Lack of access to electricity is one of many factors than can ensure that the poor stay poor—and stay sick. Firewood can turn the air inside your home far more toxic than what you’d breathed in an industrial city. The World Health Organization estimates that over 4 million people die prematurely every year from illness attributable to the household air pollution from cooking with wood and other biomass fuels.
This is obviously a global development and human rights issues—but why is this an issue that a biodiversity conservation organization should be concerned with?
By 2050, there will be between two and three billion more people on our planet than there are today, and they will all need food, water and energy. If that energy comes from fossil fuels, it accelerates our already dangerous climate trajectory. Meanwhile, those who still lack access to electricity will continue to turn to readily available fuels like wood, exacerbating unhealthy conditions and contributing to forest degradation—another major source of carbon emissions.
It is imperative that we ramp up renewable energy development in order to expand access while reducing emissions. At the same time, we also have to keep in mind that all forms of energy have tradeoffs. Wind and solar farms have significant land footprints, while the transmission lines required to connect to our power grid can further fragment habitats. If we are not careful, our attempts to meet climate change emission targets and close the energy gap could create a new problem—a pattern of “energy sprawl” that accelerates land-use change and conflict.
What then are we to do?
One option is to curb demand by decoupling economic growth and well-being from cheap energy. This could be done by reducing usage, increasing efficiency and adding new technologies for energy storage and transmission. But even the most optimistic projections of social change and energy innovation cannot halt the short-term need for energy development. For example, India seeks to generate 40% of its power from renewables by 2030, and that cannot be achieved without massive new solar and wind installations.
But we have an opportunity to get this right. In the forthcoming book Energy Sprawl Solutions, my colleagues and I provide a roadmap for a renewable energy future that preserves functional and connected ecosystems. Central to the solution is to get ahead of the problem by sketching out ways to reduce the damaging aspects of energy footprints and to compensate for it in places where it’s inevitable.
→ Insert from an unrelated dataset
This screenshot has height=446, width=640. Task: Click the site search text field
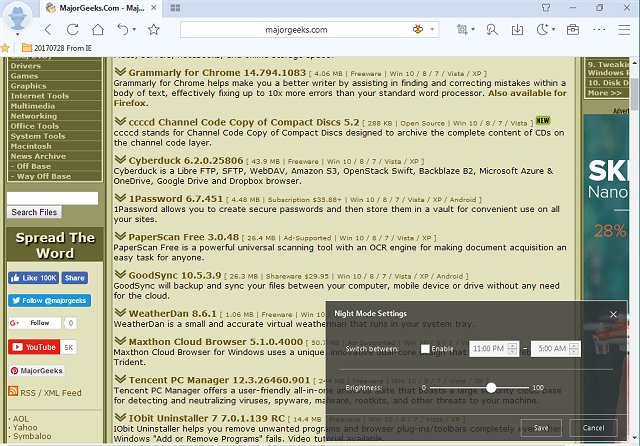click(x=52, y=198)
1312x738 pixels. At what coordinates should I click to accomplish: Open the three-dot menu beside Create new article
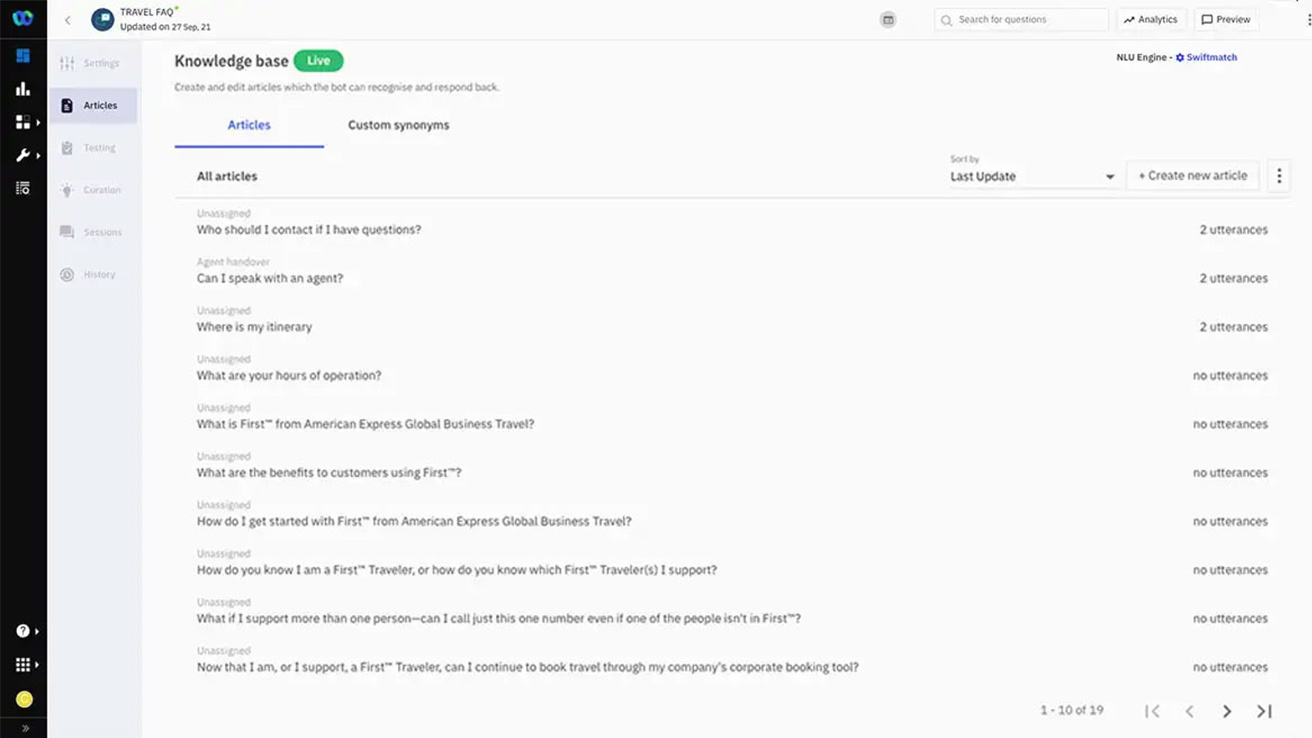coord(1279,176)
For starters, we should try to steer development to occur in already-converted areas, including agricultural lands, industrial areas and former mine sites. To avoid the need for new transmission wires, new wind and solar projects should make the most of existing transmission capacity from nuclear, coal or gas power plants.
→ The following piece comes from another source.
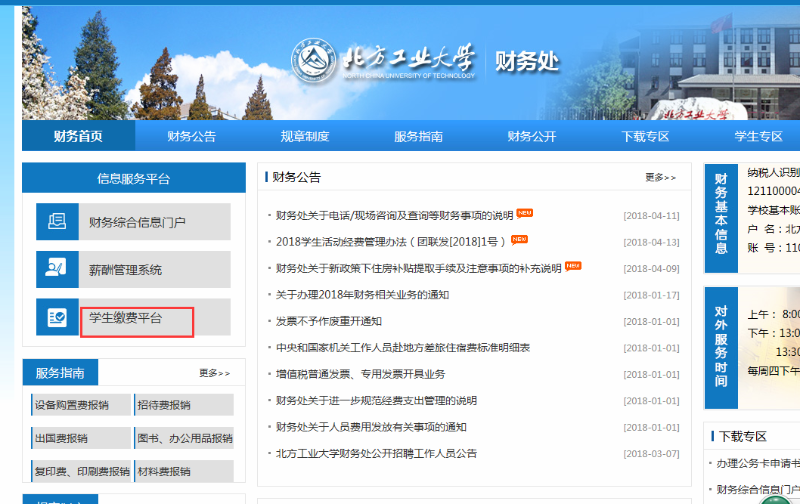Expand 更多>> in the 财务公告 panel
Image resolution: width=800 pixels, height=504 pixels.
tap(660, 178)
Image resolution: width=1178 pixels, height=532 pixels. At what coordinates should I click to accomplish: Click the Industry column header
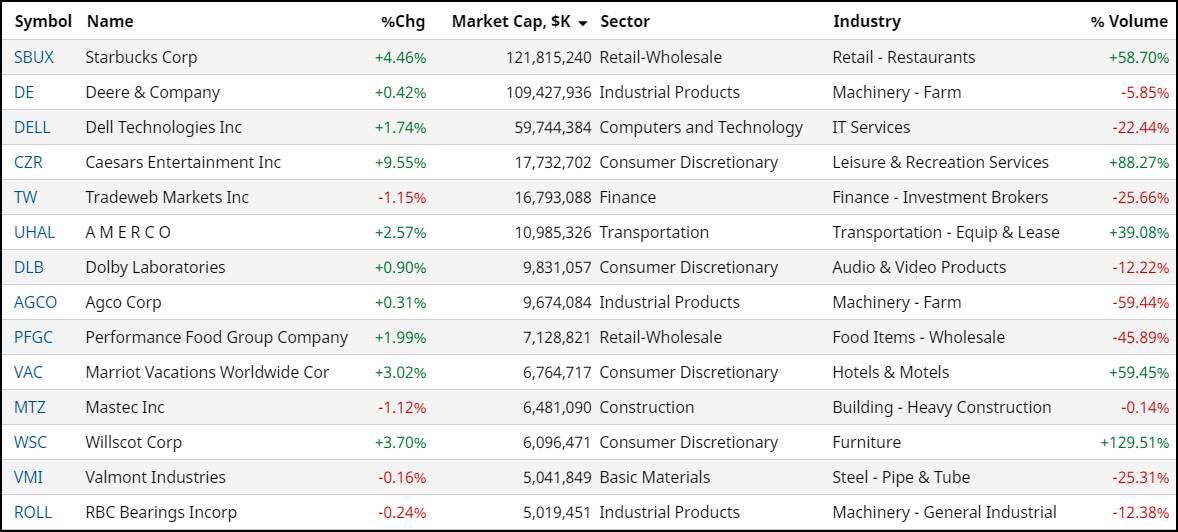[866, 21]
We’ll need to work with governments and energy companies to come up with regional energy plans that avoid the most important natural lands. Finally, we need to promote siting energy production as close as possible to the places where it will be used—encouraging development on the very rooftops of the industries and houses where it will be consumed. By helping direct new development toward degraded lands or rooftops, we can safeguard biodiversity, help address climate change and actually speed up the development of renewable energy sources.
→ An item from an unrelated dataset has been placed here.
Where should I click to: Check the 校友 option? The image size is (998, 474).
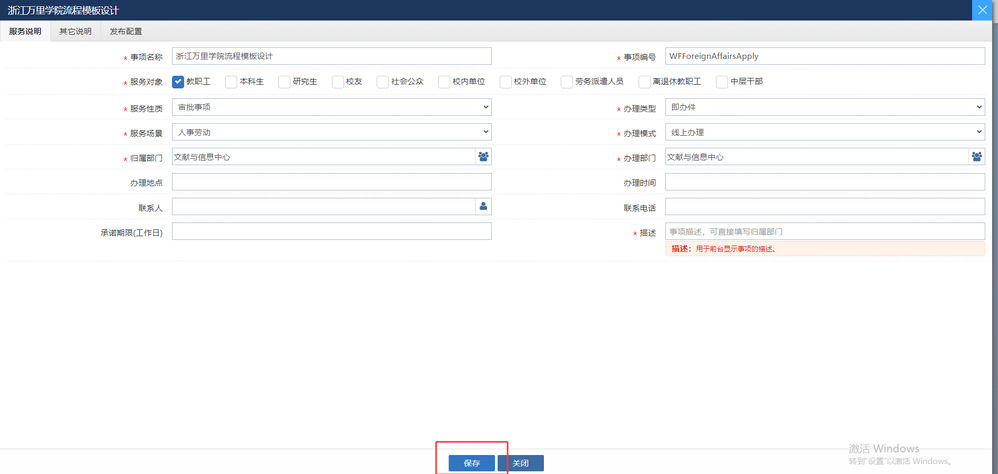338,82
This is easier said than done, of course. India seeks to achieve universal energy access by 2030, a goal that the World Resources Institute estimates will require massively scaling up distributed generation— modular systems that generate power close to where it is used, including stand-alone systems as well as mini-grids. With funding recently received from the MacArthur Foundation, we will work in partnership with the Center for Study of Science, Technology and Policy (CSTEP) to help India achieve its goals for renewable capacity and to create an additional carbon sink of 2.5–3 billion tons of CO2 by restoring ~10 million hectares of forest and rehabilitating another 10 million hectares by 2030.
Meeting these goals will also require planning and implementation tools that facilitate development while avoiding impacts to forests. It’s a tall order, but there is reason for optimism. In 2016, India released its draft National Policy on Renewable Energy-based Micro-grids, which will establish at least 10,000 renewable-based micro- and mini-grid projects across the country. This will complement grid access with decentralized, smaller-scale systems that supply electricity directly to consumers.
To that end, we will adapt CSTEP’s computational and visualization platform—Decision Analysis for Research and Planning (DARPAN)—that can simulate and evaluate the economic impact of energy choices based on decision-maker concerns. By incorporating a range of land values (e.g., biodiversity, ecosystem services, social values) we can help policy makers identify locations where renewable energy can be advanced with minimal impacts to forests and people. Hopefully this means more tiger habitat and fewer people carrying firewood.
India is just one country, of course. But if we can get this right, India can show the rest of the developing world how to achieve comprehensive access to affordable energy without compromising on environmental concerns. Given the great need, we can’t afford to get it wrong.